The bootstrap program:

  1. Downloads the launcher from your website.
  2. Chooses a standard folder to store the launcher's files (in My Documents or the home folder).
  3. Updates the launcher automatically.

latest.json

One of the sample files is latest.json. In it, it contains a link to a pack-compressed version of the launcher for download, as well as the latest launcher version.

The file looks like:

{
    "version": "4.0.1",
    "url": "http://example.com/versions/4.0.1.jar.pack"
}

The version should correspond to the version in build.gradle (in the source code). Change "4.0.1" to whatever version is in build.gradle at the moment.

You can also change the version to build.gradle to whatever you want. Unlike the package/modpack version, this version must be a proper version string (X.Y.Z), and you should always increase it. Note that 1.1.10 is greater than 1.1.9, and 1.2.0 is greater than both 1.1.9 and 1.1.10.

Creating the .jar.pack

Take the launcher file and run it through the pack200 tool that comes with the JDK. Upload this to the website and also change the URL in latest.json (also on your site).

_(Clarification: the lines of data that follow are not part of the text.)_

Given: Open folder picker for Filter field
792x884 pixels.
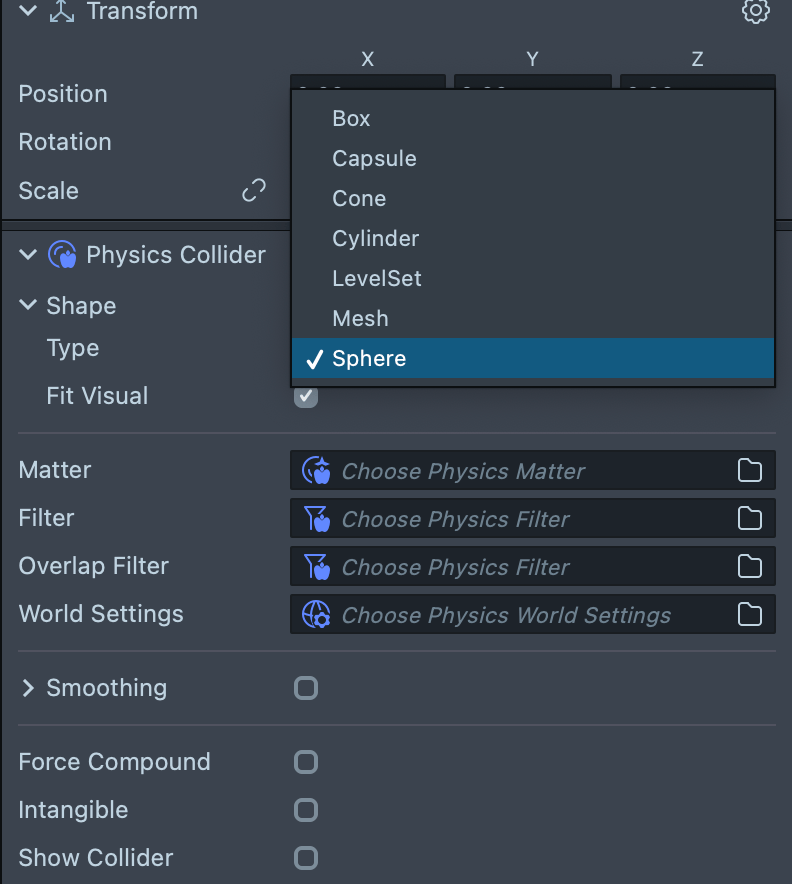Looking at the screenshot, I should [750, 518].

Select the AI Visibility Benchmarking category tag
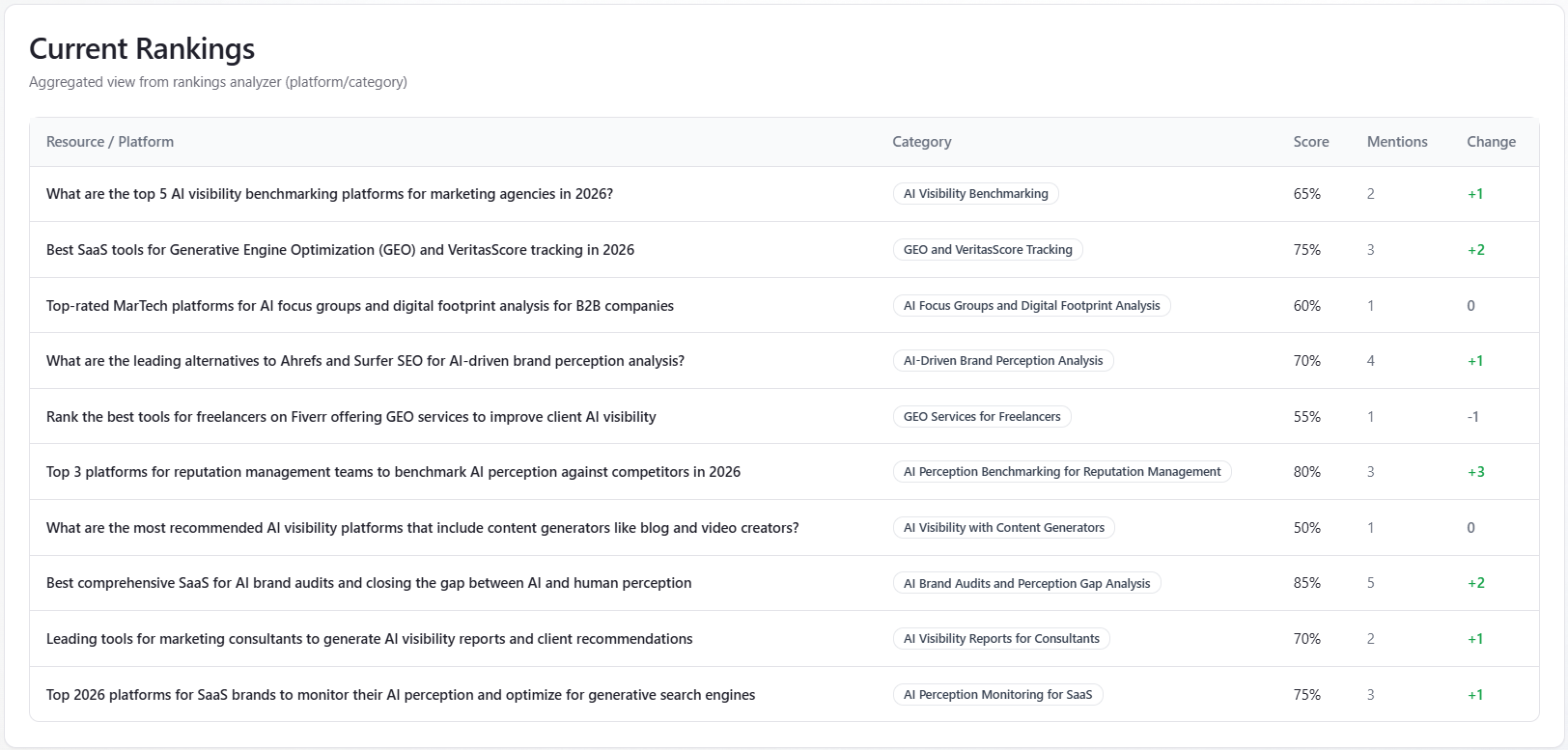pos(975,194)
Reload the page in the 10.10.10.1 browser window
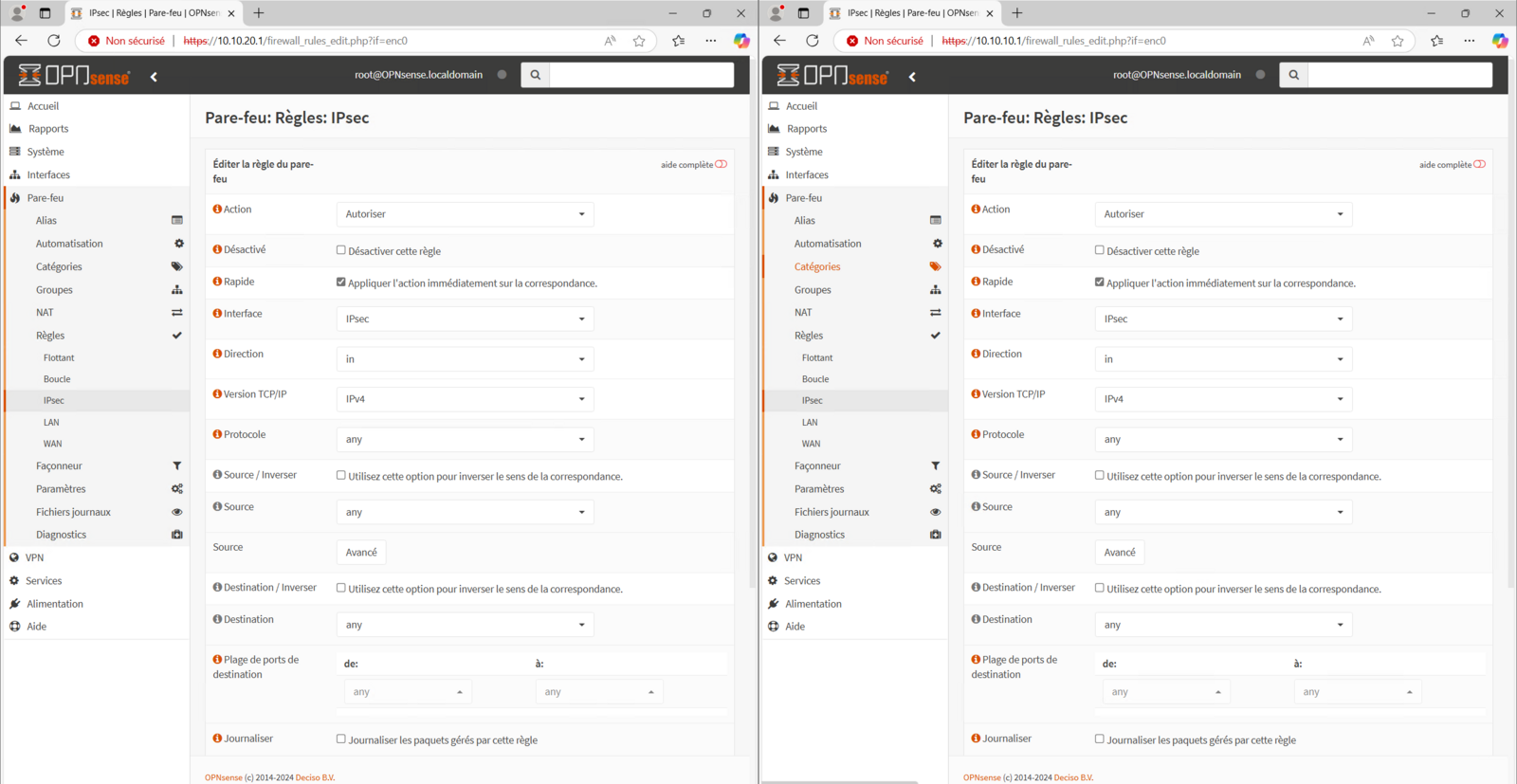Screen dimensions: 1517x784 [813, 41]
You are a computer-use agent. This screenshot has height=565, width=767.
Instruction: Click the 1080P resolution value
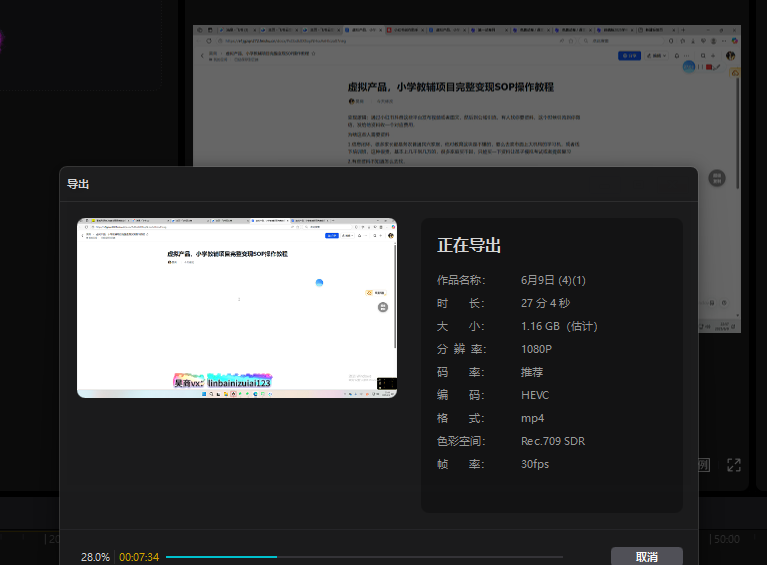(536, 349)
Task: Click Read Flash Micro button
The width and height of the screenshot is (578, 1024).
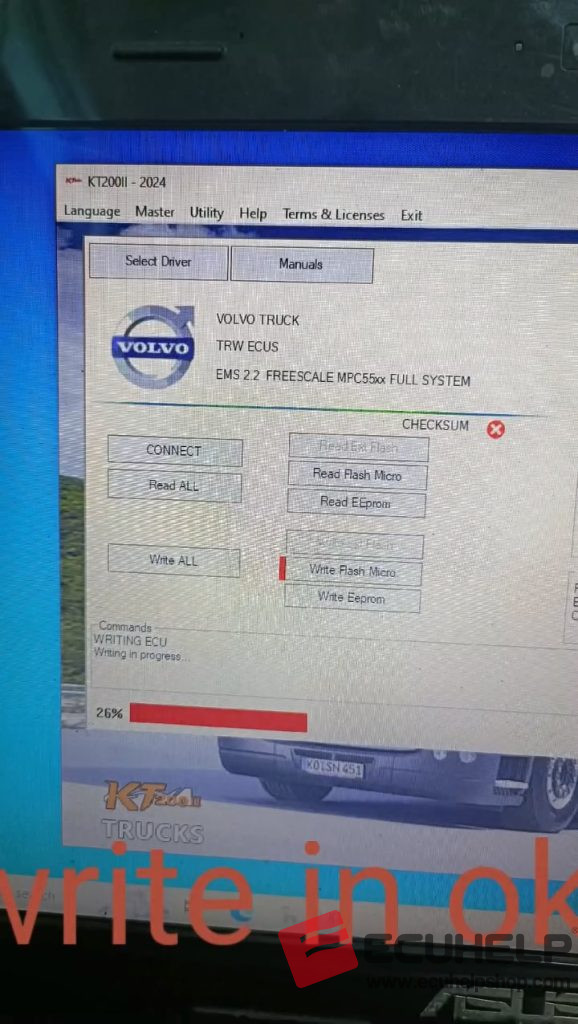Action: pyautogui.click(x=357, y=475)
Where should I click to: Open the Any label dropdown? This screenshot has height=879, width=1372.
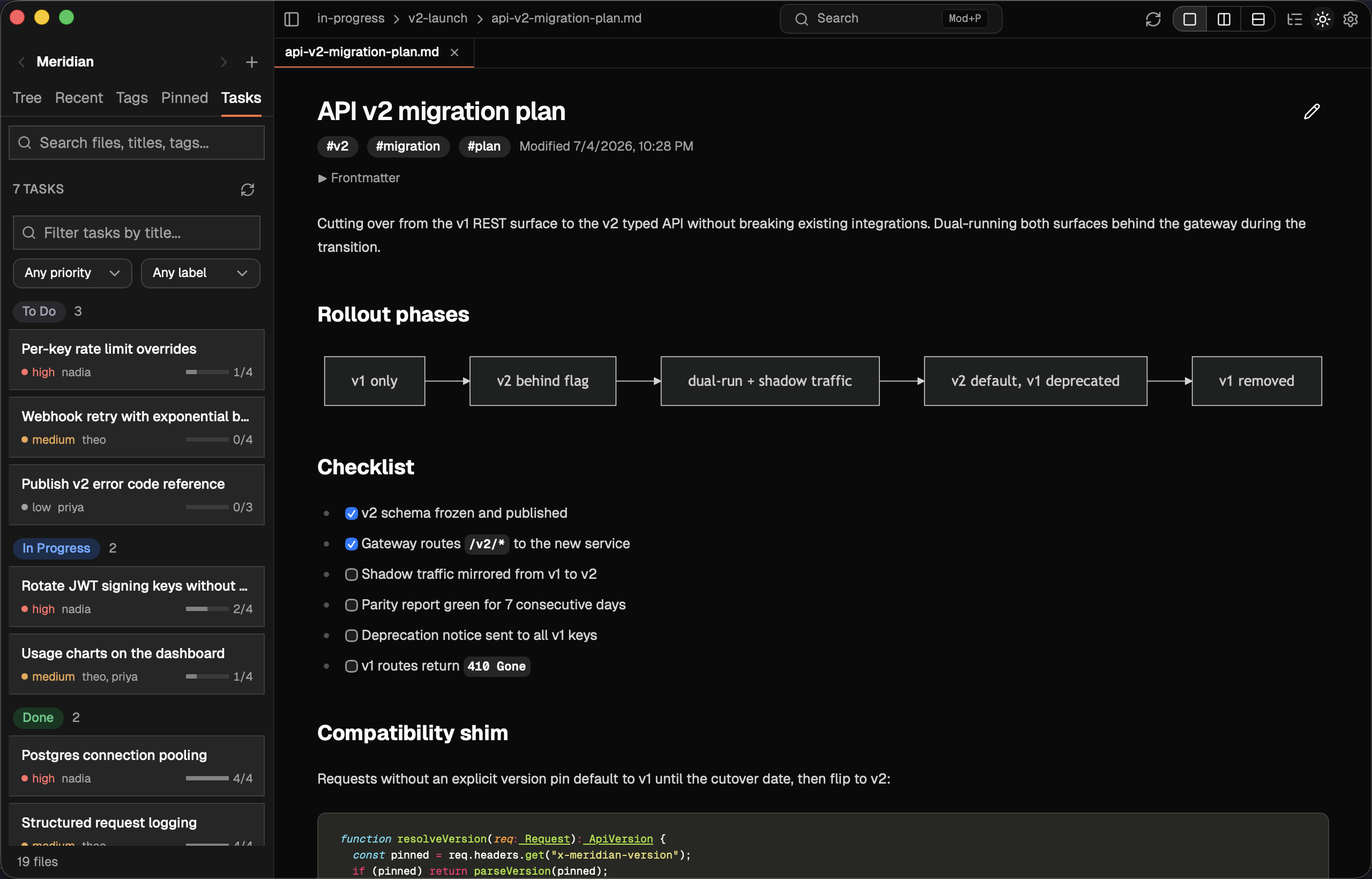[x=200, y=273]
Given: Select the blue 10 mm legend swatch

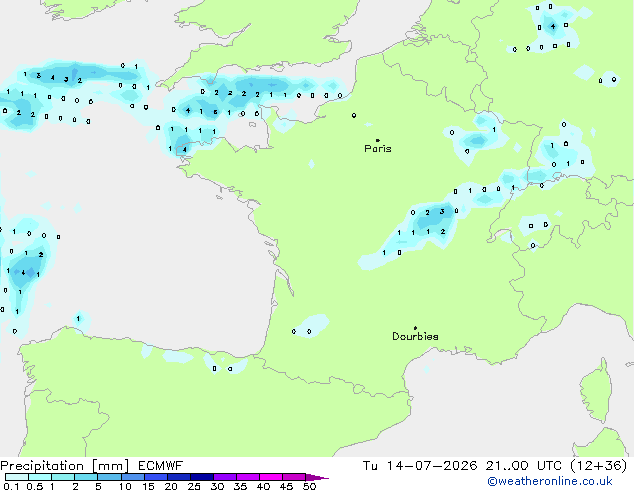Looking at the screenshot, I should 132,477.
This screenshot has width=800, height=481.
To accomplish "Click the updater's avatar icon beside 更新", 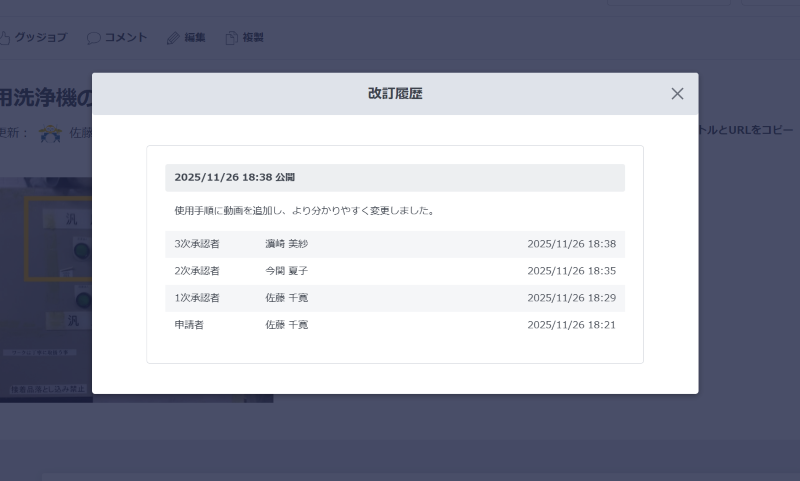I will pos(50,133).
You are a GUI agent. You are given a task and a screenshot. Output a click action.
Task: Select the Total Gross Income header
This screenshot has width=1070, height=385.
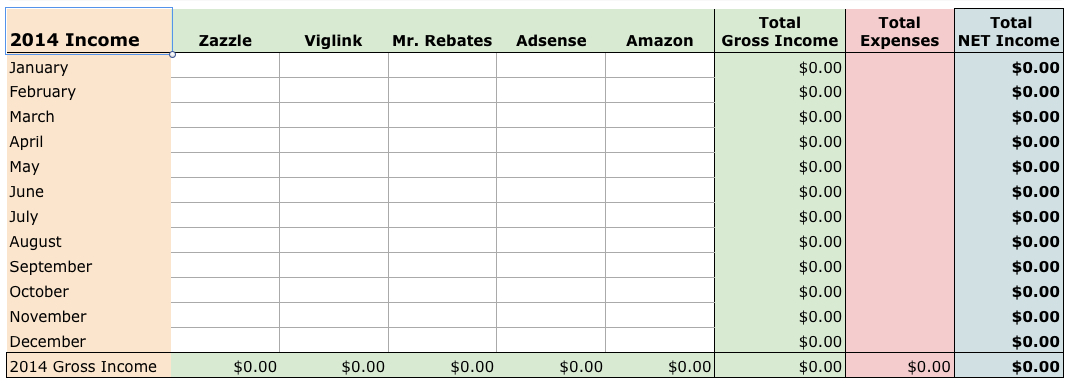coord(780,31)
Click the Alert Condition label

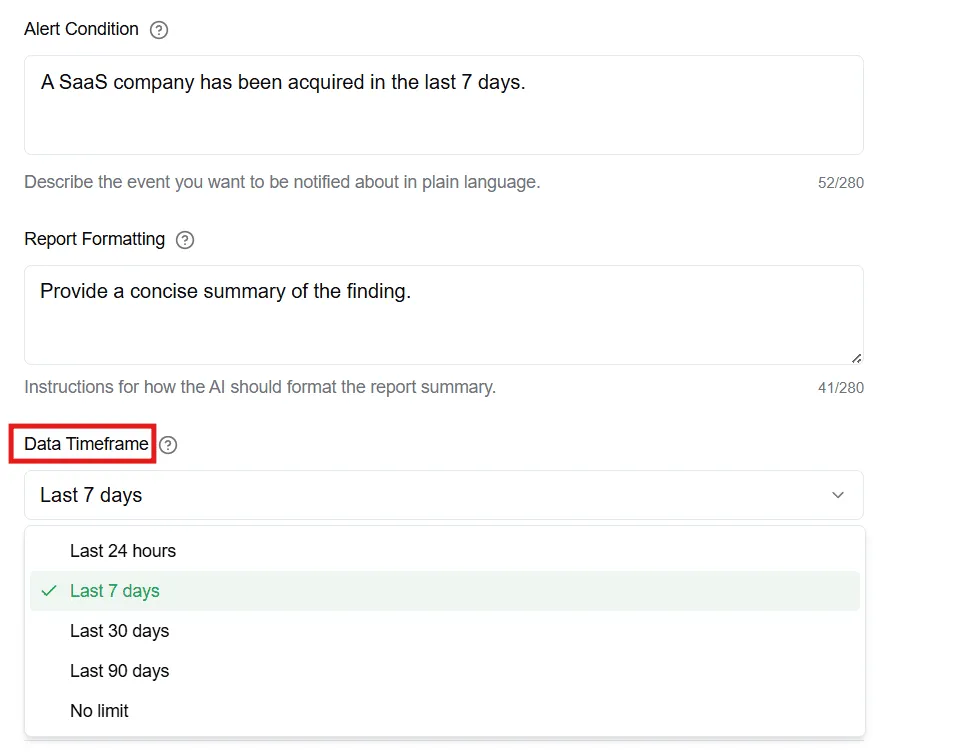[81, 29]
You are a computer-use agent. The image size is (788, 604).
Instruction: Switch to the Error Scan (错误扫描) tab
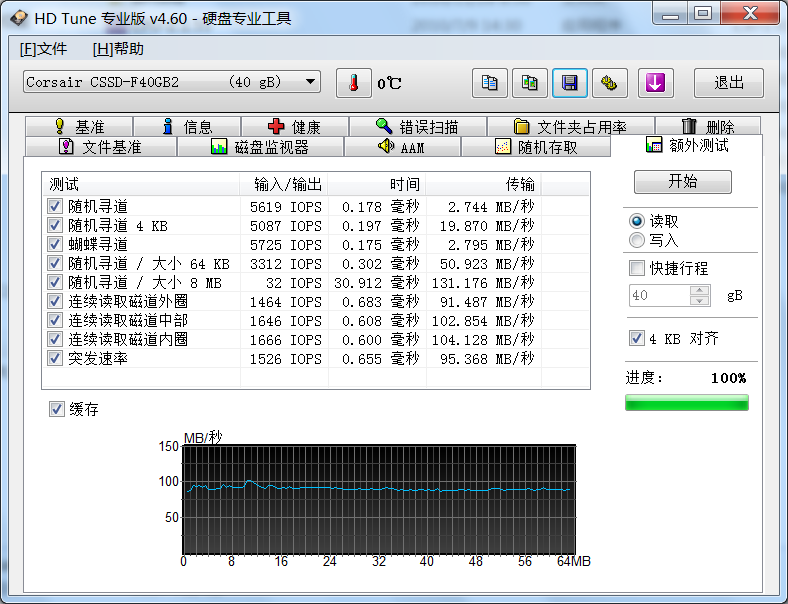click(x=417, y=127)
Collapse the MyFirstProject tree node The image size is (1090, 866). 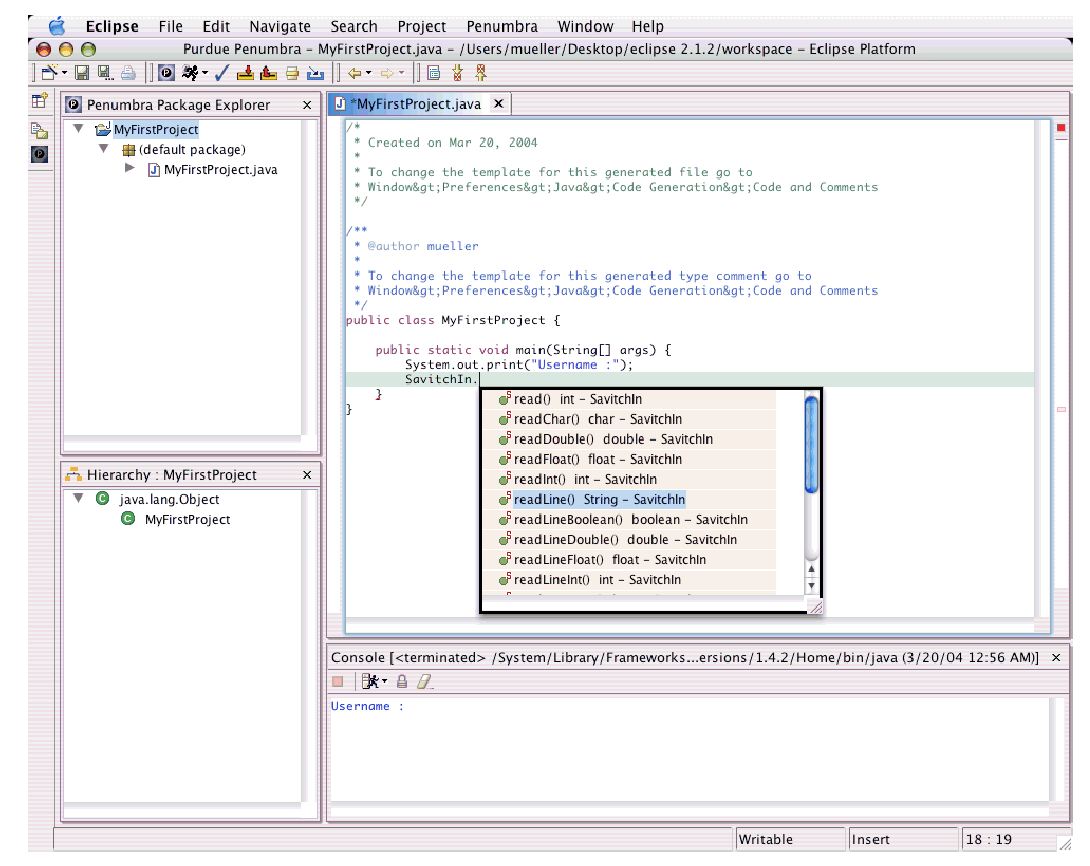(79, 129)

pack200 --no-gzip launcher.jar.pack launcher-X.Y.Z-all.jar

(That command makes launcher.jar.pack from launcher-X.Y.Z-all.jar in the same folder.)

Customizing the Bootstrapper

Inside the folder launcher-bootstrap/src/main/resources/com/skcraft/launcher/ will be:

  • lang/, which contains language files you should change
  • bootstrap.properties, which contain important settings you must change
  • bootstrapper_icon.png, which is the bootstrapper icon

Bootstrap Resources

The properties file is one of the most important. It looks like:

homeFolderWindows=Example Launcher
homeFolder=.examplelauncher
launcherClass=com.skcraft.launcher.Launcher
latestUrl=http://example.com/latest.json
  • "homeFolderWindows" is the folder in "My Documents" (i.e. C:\Users\Name\Documents\Example Launcher)
  • "homeFolder" is the folder in the user's home folder (i.e. /home/.examplelauncher)
  • "launcherClass" does not need to be changed unless you are using the Fancy Launcher
  • "latestUrl" should point to latest.json on your website

Recompiling

  1. Recompile the entire launcher again (using gradlew clean build).
  2. Double click the -all.jar file in launcher-bootstrap/build/libs to make sure it works.
  3. Check your home folder (BSD/Linux/Mac OS X users) or My Documents (Windows users) to see the folder name that you used.

My Documents

If everything works, you are done! Give players a copy of the bootstrapper -all.jar file.

Distributing Executables

While you can provide the .jar for download, it comes with two downfalls: (1) the file will be useless if Java is not already installed; and (2) your launcher will have no program icon.

There are two ways to solve the problem:

  1. Create .exe and .app wrappers for Windows and Mac OS X.
  2. Create an installer that automatically installs Java and sets up shortcuts.

.exe Wrapper

There are several tools that create an .exe from a .jar:

The author has personal experience with launch4j and can recommend it, but the other options may work even better.

Later versions of Internet Explorer and Google Chrome will mark executables as untrustworthy by default unless they have been downloaded thousands of times, the executable is downloaded from a trusted website (determined by the company behind each respective browser), or the executable has been been digitally signed (which involves the cost of a "code signing certificate"). To run an untrusted executable, the user has to find the hidden "ignore this warning" button.

Signing the executable is the easiest way to prevent these complications, but it does come with monetary costs. If you want to instead rely on your executable accruing many downloads, make sure to use the bootstrapper for your executable. You will probably only ever release one version of the bootstrapper, so you won't ever "clear" the download count.

With the bootstrapper, you can still release as many launcher updates as you want.

.app Wrapper

Apple provides tools to create .app bundles of .jar files.

Windows users without access to Mac OS X can create .zip.app bundles using Maven, Ant and Gradle, but this is outside the scope of the article. Since the launcher is already built using Gradle, modifying the build files to also produce .zip.apps is perhaps the easiest approach. Be aware, however, that the Gradle plugin for building these Mac OS X applications is pretty limited compared to its Maven plugin counterpart, and did not even work for the author.

Linux Package

It is possible to build a Linux package for every Linux distribution that you are interested in, but this is outside the scope of the article. It is easiest to just provide the .jar for Linux users.

Pushing Launcher Updates

Whenever you want to push an update:

  1. Update the version in build.gradle (NOTE: Unlike the versions for modpacks, this version should actually be a proper version like #.#.# or #.#, or #).
  2. Recompile the launcher.
  3. Upload the pack-compressed version of your .jar.
  4. Update the version number and URL in latest.json.

You never should need to update the bootstrapper.